DOCUMENT TEXT →
+---+
Be wary of the folks on TV, Radio, Media, or the ones calling you selling admission into their hedge funds claiming “This Time Its Different.”

Basically, its never different. Rules changes causing reactions and over reactions but the market always finds its level… just before another rule change hits and we start over.

For a myriad of reasons, US homeownership is ‘steady’ at 65.5%-66.5%. For whatever reason you want to use, political, economical, social or a combination of all three, this is the percentage of American adults that can handle the responsibilities of homeownership.

In 2006 we saw homeownership levels rise to 69%! While that may not seem like that much, consider a population of 400 million, 3% of that is 12 million more homeowners, meaning 12 million more homes must be built to handle that increase. So what did we do? We built those homes. You know the rest.

The latest numbers show that the homeownership pendulum has now swung back the other way. This is causing rents to reach record highs.

So what does it all mean?

Higher rents means its cheaper to own a home than it is to rent a home. This will bring more buyers to the table, but this will also lead to more investors purchasing rental homes to chase the higher yields. In Phoenix, we are starting to see this come to an end.

Higher rents also means that there are more renters than places to rent (supply and demand). This is a result of people afraid to buy combined with people that want to buy and cannot get qualified. (The latter is a growing number)

Whats the point of having record low interest rates if you can’t even qualify for the loans.

Where do we go from here?

Rates will not stay low forever. No, this time is NOT different. Rates will NOT stay this low PERIOD. But this is a good thing. We have over-corrected to the low side and now we will start the climb back up.

Higher rates mean a healthier economy. There used to be a time when people saved money, and their savings earned them an interest rate (ask your grandparents.)
+---+
GIVEN MATERIAL →
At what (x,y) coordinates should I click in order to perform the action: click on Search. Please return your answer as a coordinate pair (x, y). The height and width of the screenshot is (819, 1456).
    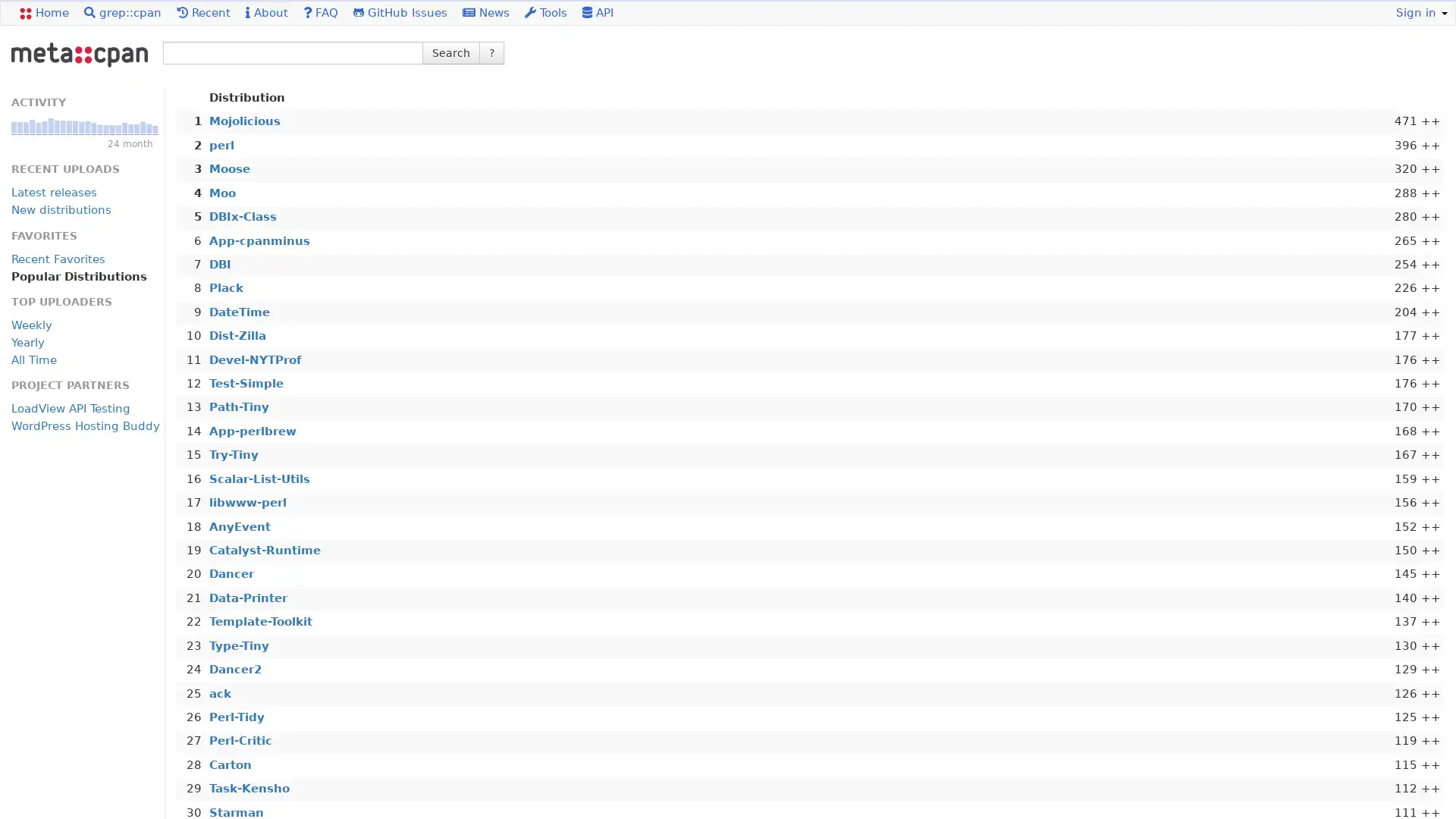
    Looking at the image, I should click on (450, 52).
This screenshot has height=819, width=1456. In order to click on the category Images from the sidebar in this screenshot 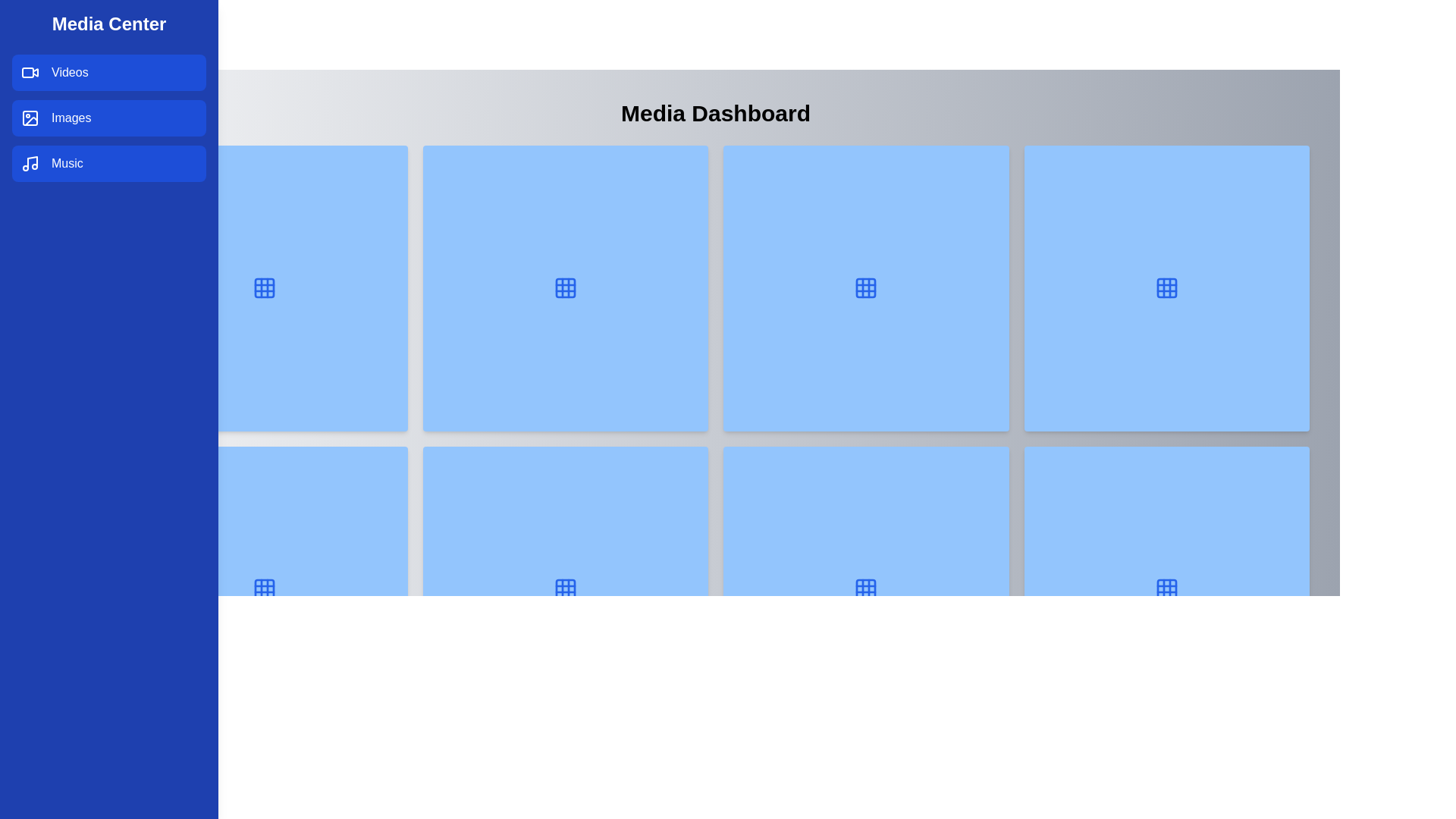, I will do `click(108, 117)`.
+---+
OBJECTIVE 1 →
According to the housing article, what percentage did US homeownership reach in 2006?
OBJECTIVE 2 →
Quote the part of the housing article that opens with the words containing "In 2006 we saw" and closes with "reach record highs.".

COMPLETE ANSWER 1 →
69%

COMPLETE ANSWER 2 →
In 2006 we saw homeownership levels rise to 69%! While that may not seem like that much, consider a population of 400 million, 3% of that is 12 million more homeowners, meaning 12 million more homes must be built to handle that increase. So what did we do? We built those homes. You know the rest.

The latest numbers show that the homeownership pendulum has now swung back the other way. This is causing rents to reach record highs.